- **TO DO**
Write the entries below out again exactly; any picture in them stays out.

- **Extracted records**
# # # #
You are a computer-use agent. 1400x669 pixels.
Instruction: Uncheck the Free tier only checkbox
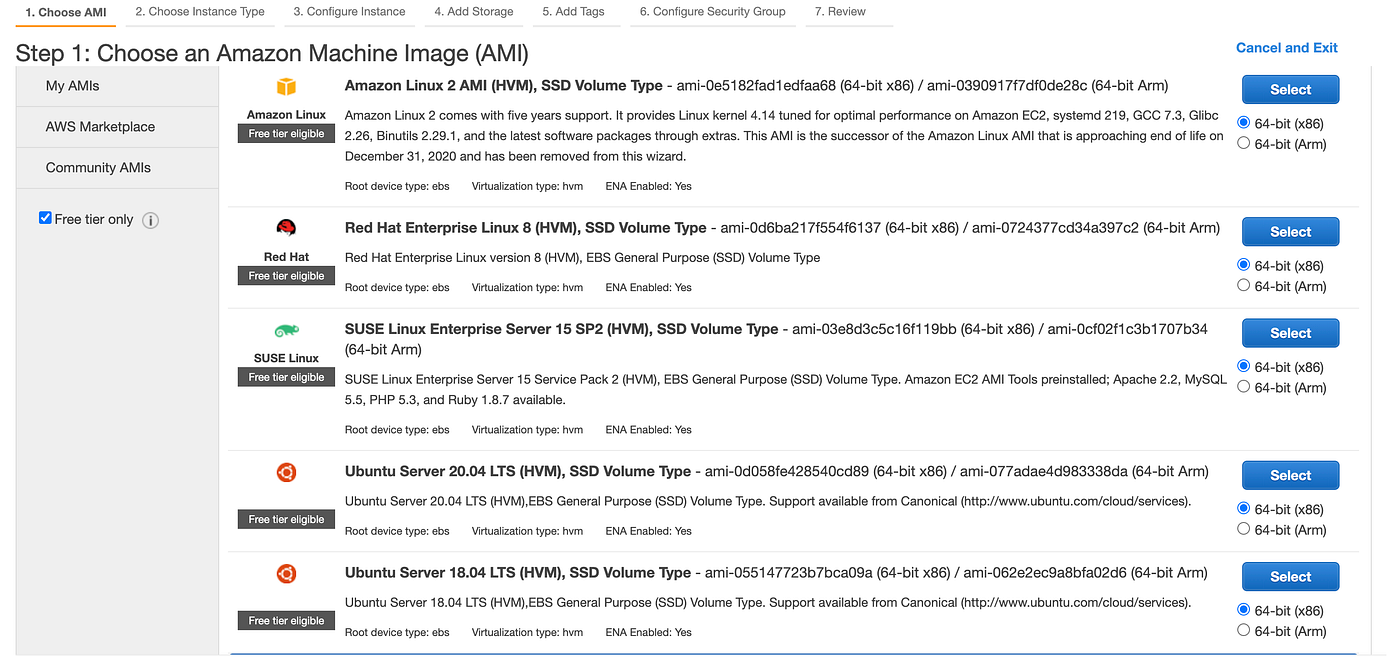click(x=44, y=218)
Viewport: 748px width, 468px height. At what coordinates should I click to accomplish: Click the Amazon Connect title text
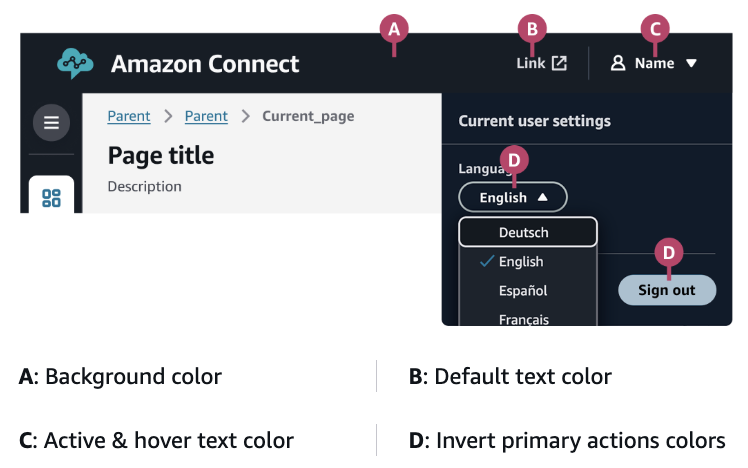[205, 64]
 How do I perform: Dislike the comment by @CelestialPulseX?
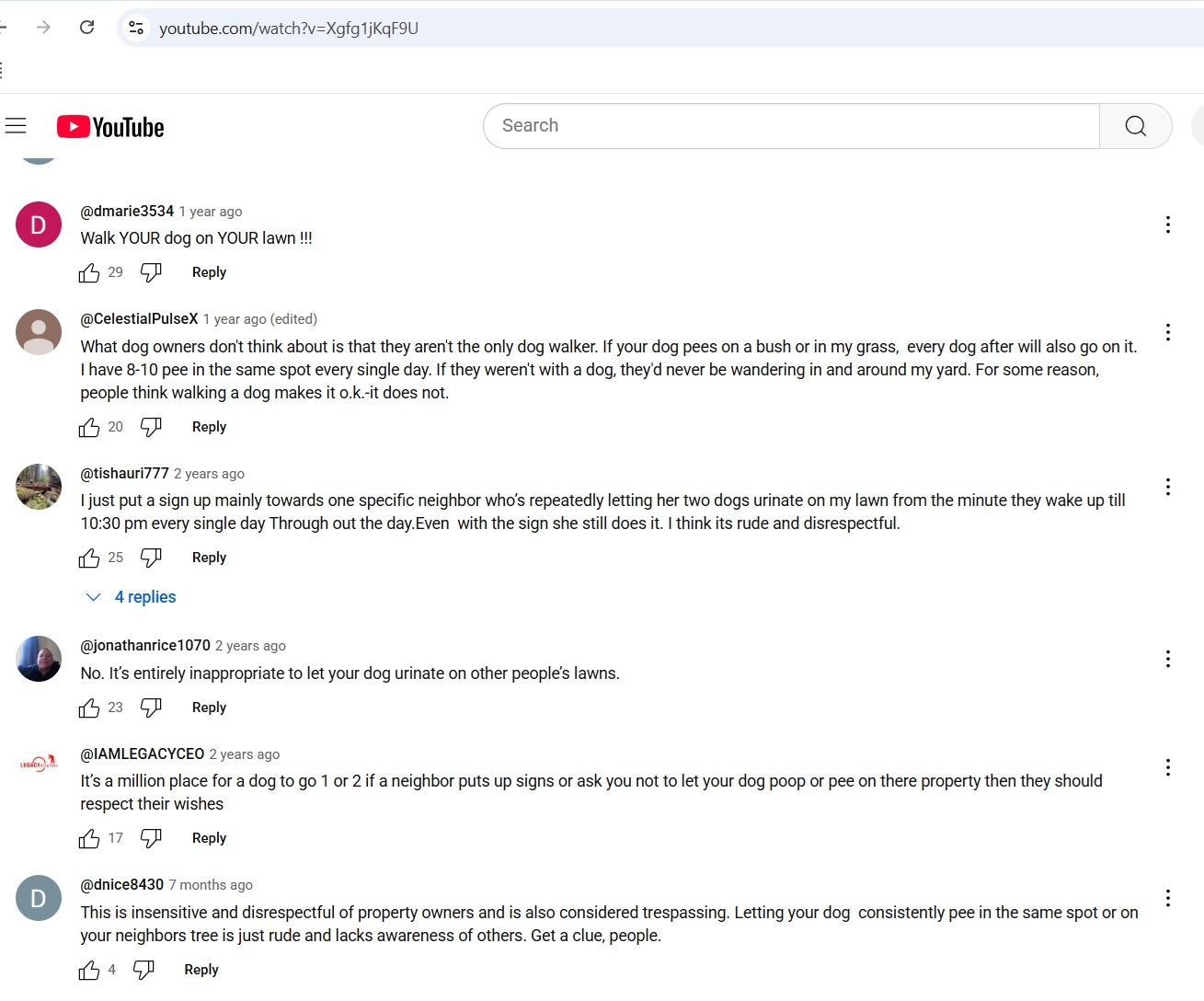click(x=151, y=427)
# # # #
- **ANSWER SPACE**
You are a computer-use agent. 1400x669 pixels.
Instruction: Uncheck the Free tier only checkbox
click(x=44, y=218)
Viewport: 748px width, 468px height. At what coordinates should I click to accomplish: Click the Amazon Connect title text
[205, 64]
 How do I perform: Dislike the comment by @CelestialPulseX?
click(x=151, y=427)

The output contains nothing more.